For many years, I was involved with the Gaza Strip as an expert in the field of international health, through health projects and emergency humanitarian aid. However, the memories that come back first are the days spent with the people—the taste of bittersweet lemonade, the scent of spices from their favorite dishes filling the kitchen, and trivial jokes. From them, I learned what we should cherish as human beings, as well as strength and kindness. No matter the situation, people have their daily lives and wish to live with dignity.
In the 1999 Nobel Peace Prize acceptance speech, the representative of Doctors Without Borders said, "Humanitarian action is the most apolitical of all acts.

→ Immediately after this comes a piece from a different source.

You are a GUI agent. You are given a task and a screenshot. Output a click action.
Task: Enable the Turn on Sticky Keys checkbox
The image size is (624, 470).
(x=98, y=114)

However, if its actions and its morality are taken seriously, it can have the most profound political implications."
Delivering food and medicine will not end the war. However, if we convey why we must deliver them, tell the reality of the people who suffer, and if everyone thinks seriously about it, I want to believe that an end to the war through political judgment will become essential. I want to engrave her earnest wish—"I just want to live in peace"—in my heart once again and share it.
*Affiliations and titles are as of the time of publication.